DIRECTIONS: Please filter the data below down to the lines holding the string "will".

AVAILABLE DATA:
== Segment start ==

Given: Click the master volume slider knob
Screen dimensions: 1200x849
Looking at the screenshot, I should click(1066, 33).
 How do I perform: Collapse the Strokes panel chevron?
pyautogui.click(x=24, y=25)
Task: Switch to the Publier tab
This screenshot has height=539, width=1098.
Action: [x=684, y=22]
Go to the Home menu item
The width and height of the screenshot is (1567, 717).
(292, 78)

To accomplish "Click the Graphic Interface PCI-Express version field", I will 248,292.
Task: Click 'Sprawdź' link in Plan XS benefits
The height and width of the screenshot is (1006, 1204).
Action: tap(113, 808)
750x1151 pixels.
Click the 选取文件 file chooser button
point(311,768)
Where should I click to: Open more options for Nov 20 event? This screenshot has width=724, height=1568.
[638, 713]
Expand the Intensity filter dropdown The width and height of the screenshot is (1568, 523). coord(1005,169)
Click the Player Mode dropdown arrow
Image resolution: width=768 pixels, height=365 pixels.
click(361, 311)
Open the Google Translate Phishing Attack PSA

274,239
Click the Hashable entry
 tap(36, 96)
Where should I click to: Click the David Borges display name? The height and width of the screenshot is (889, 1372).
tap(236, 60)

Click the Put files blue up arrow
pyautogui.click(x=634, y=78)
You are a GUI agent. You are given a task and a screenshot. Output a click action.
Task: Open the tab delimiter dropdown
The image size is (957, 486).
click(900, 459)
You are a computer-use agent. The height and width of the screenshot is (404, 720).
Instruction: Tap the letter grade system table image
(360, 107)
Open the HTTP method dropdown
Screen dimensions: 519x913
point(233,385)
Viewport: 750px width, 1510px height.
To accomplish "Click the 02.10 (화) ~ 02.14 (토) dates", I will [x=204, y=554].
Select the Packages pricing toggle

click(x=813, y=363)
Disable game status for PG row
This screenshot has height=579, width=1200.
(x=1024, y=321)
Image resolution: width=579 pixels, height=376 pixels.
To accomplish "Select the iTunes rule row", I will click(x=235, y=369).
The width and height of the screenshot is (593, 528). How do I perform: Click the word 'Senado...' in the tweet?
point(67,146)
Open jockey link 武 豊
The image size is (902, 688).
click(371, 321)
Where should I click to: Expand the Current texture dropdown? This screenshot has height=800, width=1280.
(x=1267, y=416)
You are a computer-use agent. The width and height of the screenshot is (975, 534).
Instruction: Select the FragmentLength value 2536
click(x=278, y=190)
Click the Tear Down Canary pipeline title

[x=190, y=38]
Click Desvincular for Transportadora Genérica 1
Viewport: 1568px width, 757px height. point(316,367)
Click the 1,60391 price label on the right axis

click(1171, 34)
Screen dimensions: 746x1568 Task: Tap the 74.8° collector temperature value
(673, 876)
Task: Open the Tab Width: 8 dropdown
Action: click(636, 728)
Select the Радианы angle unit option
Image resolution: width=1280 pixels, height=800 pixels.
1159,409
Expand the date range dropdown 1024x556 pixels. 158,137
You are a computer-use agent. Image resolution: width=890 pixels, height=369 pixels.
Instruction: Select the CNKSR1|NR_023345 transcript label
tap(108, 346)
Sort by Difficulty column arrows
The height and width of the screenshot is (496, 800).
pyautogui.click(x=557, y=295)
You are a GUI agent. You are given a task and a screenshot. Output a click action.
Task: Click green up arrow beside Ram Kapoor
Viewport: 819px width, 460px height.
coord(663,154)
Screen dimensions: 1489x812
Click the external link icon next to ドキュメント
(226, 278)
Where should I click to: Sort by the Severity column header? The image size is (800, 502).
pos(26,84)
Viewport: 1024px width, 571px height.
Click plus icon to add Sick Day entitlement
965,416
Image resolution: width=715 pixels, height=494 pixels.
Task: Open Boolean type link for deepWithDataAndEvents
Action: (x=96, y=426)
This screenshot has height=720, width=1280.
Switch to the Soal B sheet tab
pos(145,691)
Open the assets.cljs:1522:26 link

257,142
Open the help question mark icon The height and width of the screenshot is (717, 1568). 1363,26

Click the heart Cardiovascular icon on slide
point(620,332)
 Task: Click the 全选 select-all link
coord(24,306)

== Segment end ==

RESPONSE TO THIS TASK:
To accomplish "Click the Graphic Interface PCI-Express version field", I will 248,292.
To accomplish "Click the 02.10 (화) ~ 02.14 (토) dates", I will [x=204, y=554].
To accomplish "Select the iTunes rule row", I will click(x=235, y=369).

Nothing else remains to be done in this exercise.